By Sue Moore
Vicksburg High School is one of 35 in the nation to be accepted in the teen Mental Health First Aid (tMHFA) pilot program, Principal Adam Brush announced at the beginning of the school year.
It teaches students the skills to recognize when their friends are experiencing a mental health or substance use challenge and respond to it. Emphasis is on how to get the help of a trusted adult, Brush pointed out.
“With this training, our high school students will be empowered to assist their friends when a mental health challenge or crisis, such as suicidal thoughts, is apparent,” Brush said.
This course is not being introduced because of any specific problems at Vicksburg High School, Brush said. It recognizes that mental health challenges are very common in adolescents. tMHFA, similar to CPR, is an important step towards ensuring students know what to do and how to get help for a friend. Students trust their friends and often turn to each other when stressed or upset. tMHFA teaches that youth don’t have to take on these challenges alone. The course discusses issues such as school violence, bullying and suicide, parents were told in a message to tenth graders who have been chosen to receive the training.
“The course specifically teaches the important step of involving a responsible and trusted adult,” Brush said. “As such, we have also trained many of our high school staff in Mental Health First Aid for Adults Working with Young People. We were only able to select one class and we thought since 10th graders would be here the longest it would benefit the school the most to have them trained. We will, however, offer training for anyone interested outside of school.

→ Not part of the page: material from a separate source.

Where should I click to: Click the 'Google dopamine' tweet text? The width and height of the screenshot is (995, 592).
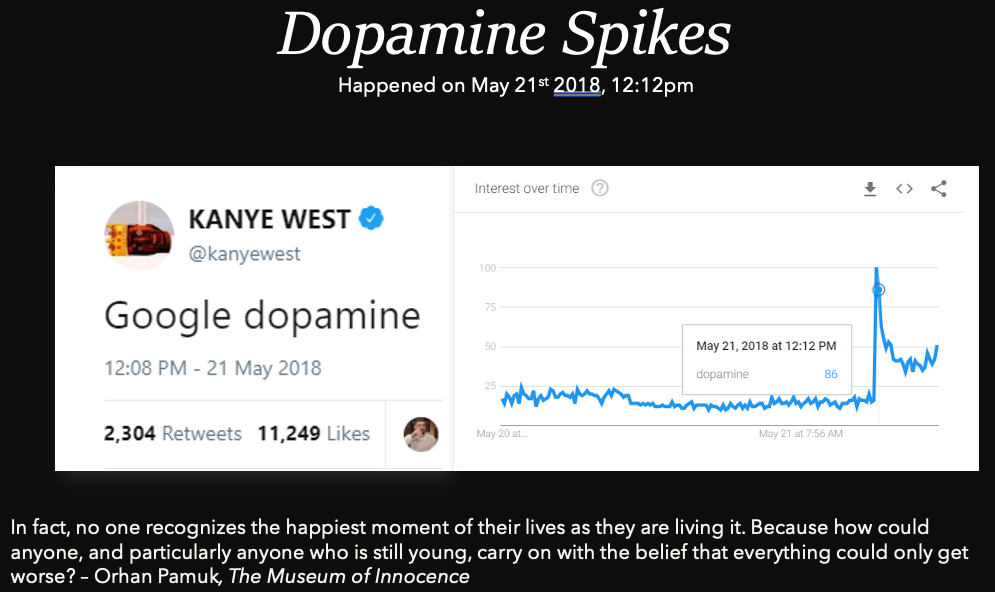pyautogui.click(x=262, y=316)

“We know that many teens are suffering from trauma and anxiety. We thought that this was a good start. We have been training staff in Mental Health First Aid since last school year. Lady Gaga and The Born This Way Foundation help to sponsor the grant. It is a great opportunity,” Brush said.

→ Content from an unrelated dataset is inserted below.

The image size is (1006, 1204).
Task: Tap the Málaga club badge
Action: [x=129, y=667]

The National Council for Behavioral Health and Born This Way Foundation are piloting the course in 35 high schools across the country. After the pilot program is complete, the training course will be available to the public.

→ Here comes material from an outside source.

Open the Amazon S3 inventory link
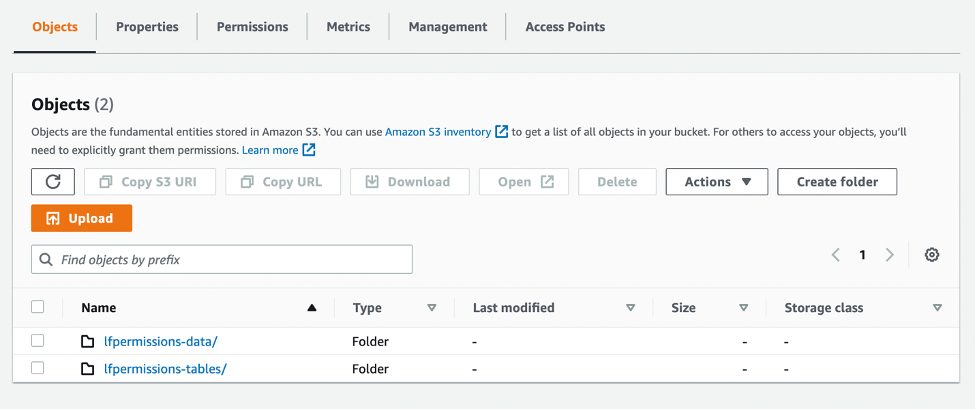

Brush was contacted by Danielle Sackrider, a high school parent who works at Kalamazoo Community Mental Health and Substance Abuse, to determine if there would be any interest in applying for the grant. She was inspired to go ahead and write the grant with a co-worker and Brush’s help. Other schools selected are scattered throughout the United States in big and small communities.
Sackrider has a son in the 10th grade in Vicksburg. “This class will focus on the benefits of knowing what to do if a crisis should arise. It’s OK not to be OK,” Sackrider said. “We hope to encourage the conversation as it is not unusual to have these thoughts of suicide, anxiety, depression.”
“We are excited to support a path toward greater awareness about mental health and increased capacity to respond to students who struggle with this issue. We will begin training 10th-grade students in November and plan on having an informational parent meeting during conferences on October 10,” Brush said.